Getting Started with Apache Kafka
I have started learning Kafka and thought to document my understanding of Apache Kafka as I make some progress. The agenda for this post is
- What is Apache Kafka?
- Core Concepts
- Installing Apache Zookeeper (commonly called Zookeeper)
- Installing Apache Kafka (commonly called Kafka)
- Send message to topic via command-line
- Receive message by consuming the topic from command-line
For the purposes of installing software, I will be making use of Docker
What is Kafka?
Kafka is a streaming platform that enable applications to publish and subscribe to events (stream of records).
Kafka also acts as a storage system as it stores the records and make them available for processing by applications.
Kafka is fault-tolreant as the data is partitioned across machines and replicated for redundancy.
In order to work with Kafka, we must understand some of the terms used in this project.
Topics are channels where the records about a certain interest are published. For example ESPN is a content provider which publishes information about sports. At the same time, there will be many people interested in this information and they will subscribe to ESPN newsletters.
To relate to this analogy, newsletters are topics where information about sports is published and there will be people (applications) consuming this information.
In Kafka there could be multiple topics. For example, multiple applications could be sending infomation in different topics, Sports and Weather. Each topic can be subscribed by multiple subscribers.
Kafka stores these records in log files, specifically into structured commit log. This provides high efficiency in writes since they are sequential and happen at the tail of the log
Kafka does not persists the records of a topic in one log file. If it does that, it would not be scalable since not all the information about a topic could be persisted on a single machine. So you would think how Kafka stores these records?
Kafka runs in a cluster with multiple machines(standalone is cluster of one machine). Every topic is partitioned and records are persisted in the partitions with a sequential id (called offset)
Each partition has one server that acts as leader and other server who acts as followers and replicate the leader passively. In event of leader failure, one of the follower is elected as leader.

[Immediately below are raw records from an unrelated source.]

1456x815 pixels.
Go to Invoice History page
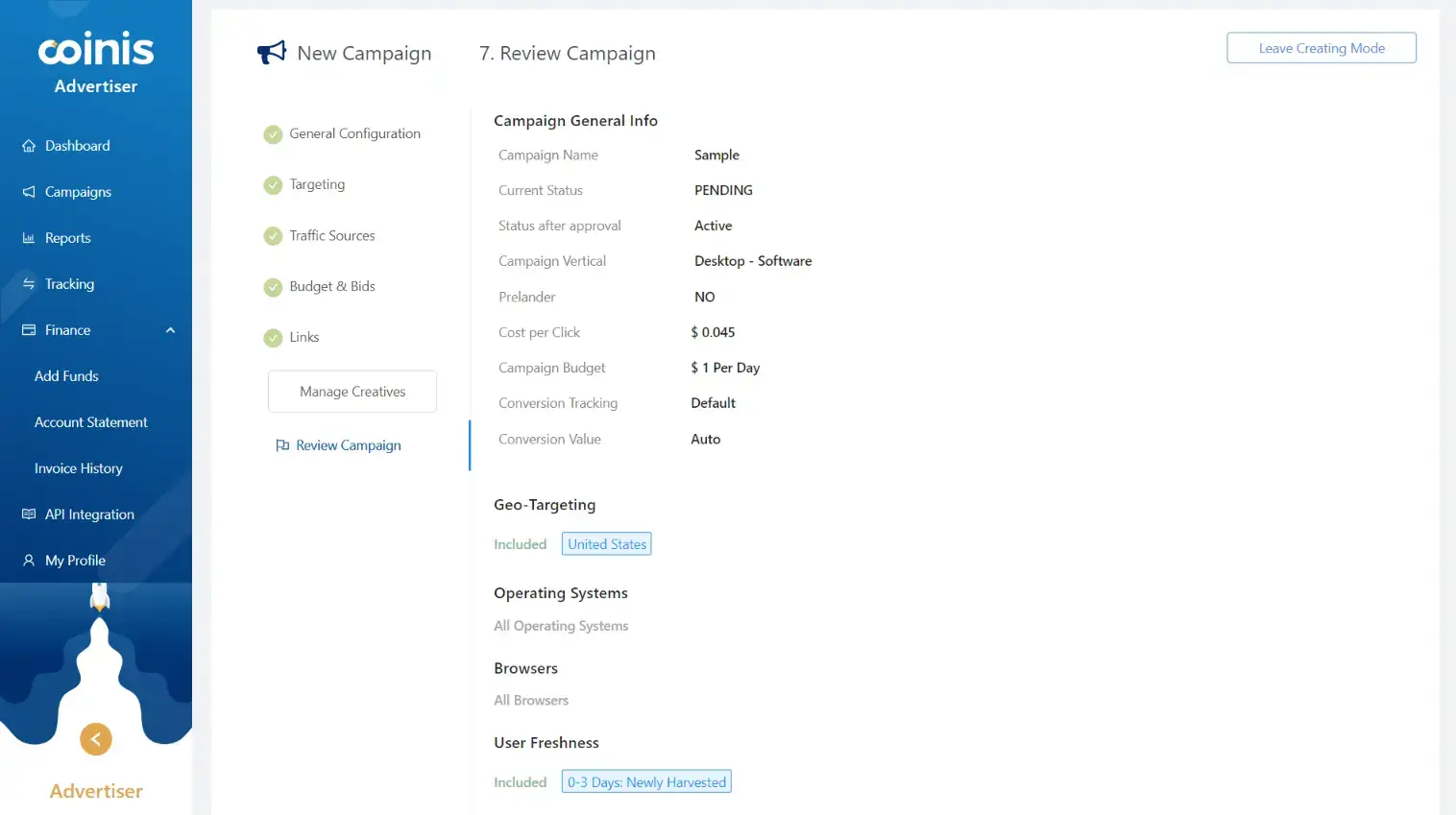coord(79,468)
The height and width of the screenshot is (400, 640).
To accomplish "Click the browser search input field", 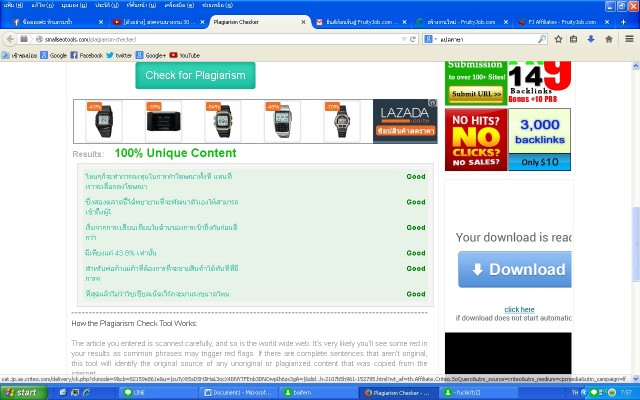I will [x=500, y=39].
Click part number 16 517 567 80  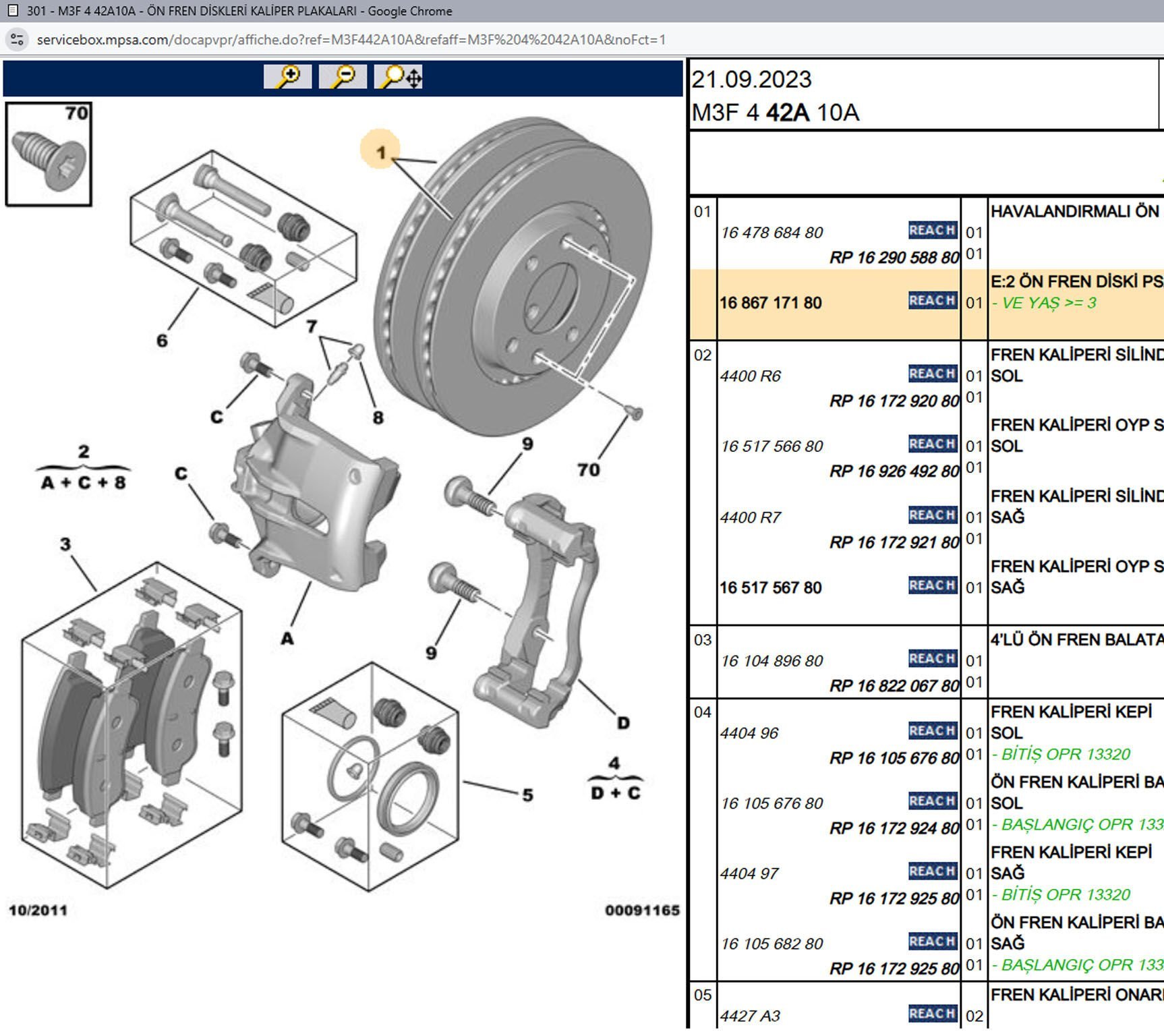pyautogui.click(x=770, y=587)
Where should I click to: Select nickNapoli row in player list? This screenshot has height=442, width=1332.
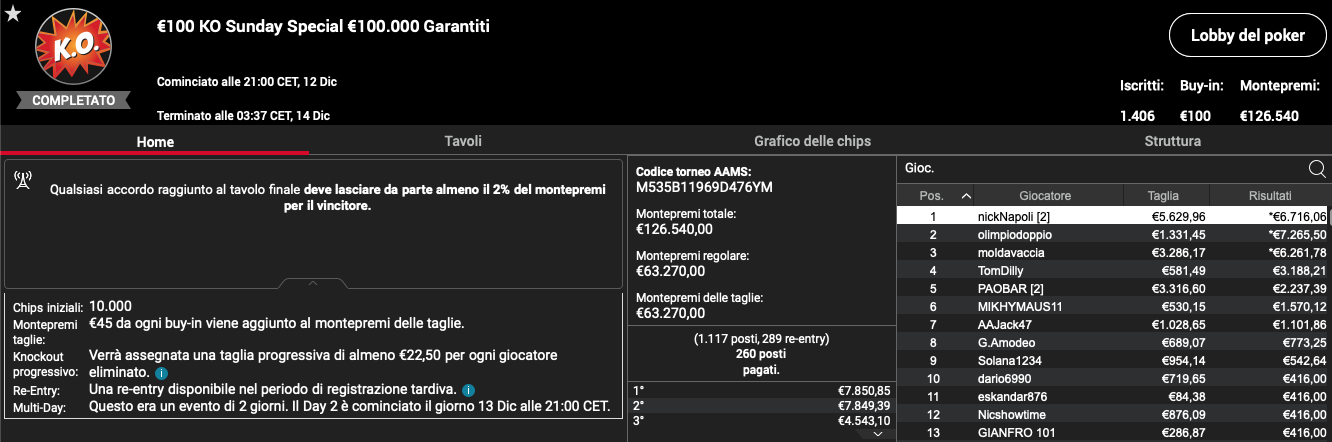[1113, 216]
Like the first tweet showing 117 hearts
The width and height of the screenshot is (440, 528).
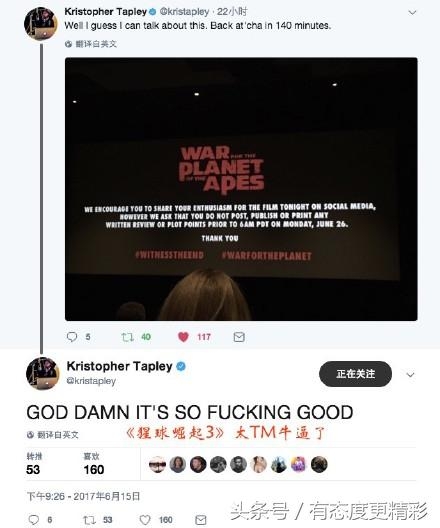(183, 337)
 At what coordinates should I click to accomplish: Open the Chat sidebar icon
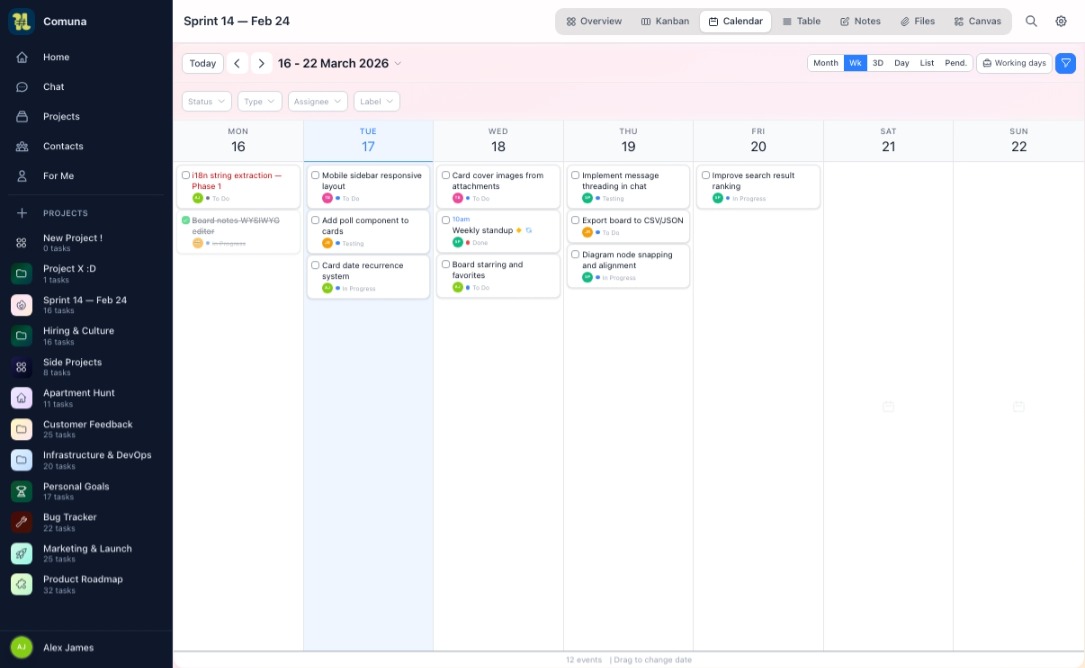[22, 87]
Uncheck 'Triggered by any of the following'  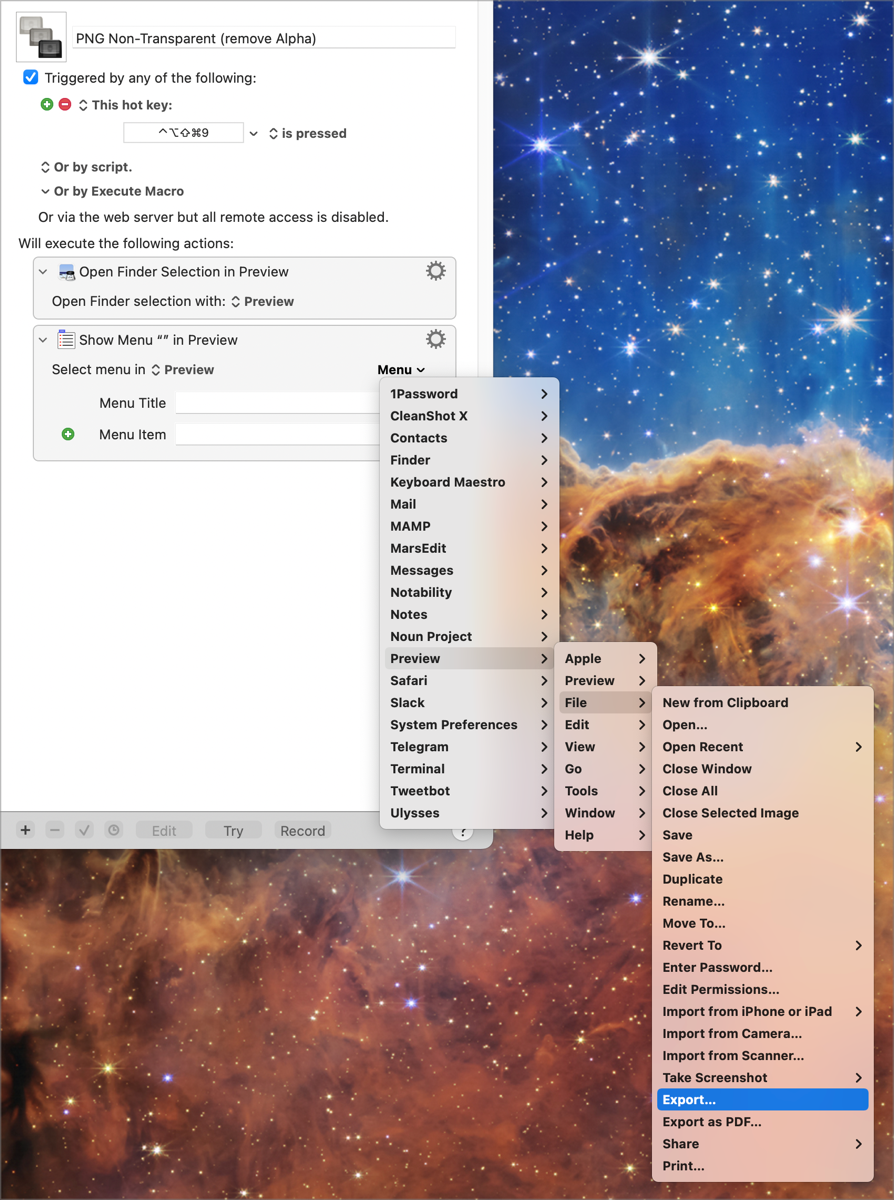click(31, 77)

These are applications which sends the records of interests to some topic.
These are applications interested in the records of certain topic.
Each consumer is labelled under a consumer group. A record is sent to one consumer instance inside a consumer group.
For example, Mike and Pat are interested in Sports topic and Maria and Jen are intersted in Weather topic.
When a record arrives in Sports topic, it will be sent to one of the instances (Mike or Pat) and likewise when a record arrives in Weather topic one of instances (Maria or Jen) will receive it.
A broker is a running instance of kafka daemon listening for commands.
Now that we have covered some of the players in Kafka ecosystem, let’s get our hands dirty
You must have Docker installed and access to command-line terminal.
Zookeeper is a distributed co-ordination service. Kafka uses Zookeeper to store meta information about Kafka Cluster and Consumer client.
For now, we will be working with standalone zookeeper and not the zookeeper cluster(also known as ensemble)
Open terminal and install zookeeper
✗ docker run --name zk -p 2181:2181 -p 2888:2888 -p 3888:3888 -d zookeeper
Unable to find image ‘zookeeper:latest’ locally
latest: Pulling from library/zookeeper
3690ec4760f9: Already exists
cfdb77eb56b4: Pull complete
857cbad9cd9a: Pull complete
711263dfc2db: Pull complete
eb4bdb431d73: Pull complete
45d8562ee836: Pull complete
874864a3453a: Pull complete
Status: Downloaded newer image for zookeeper:latest
✗ docker ps
CONTAINER ID IMAGE COMMAND CREATED STATUS PORTS NAMES
81429f15ed70 zookeeper “/docker-entrypoint.s” 8 seconds ago Up 7 seconds 0.0.0.0:2181->2181/tcp, 0.0.0.0:2888->2888/tcp, 0.0.0.0:3888->3888/tcp zk
As you can see that zookeeper is up and running and we have mapped ports 2181, 2888 and 3888 inside the container to our localhost.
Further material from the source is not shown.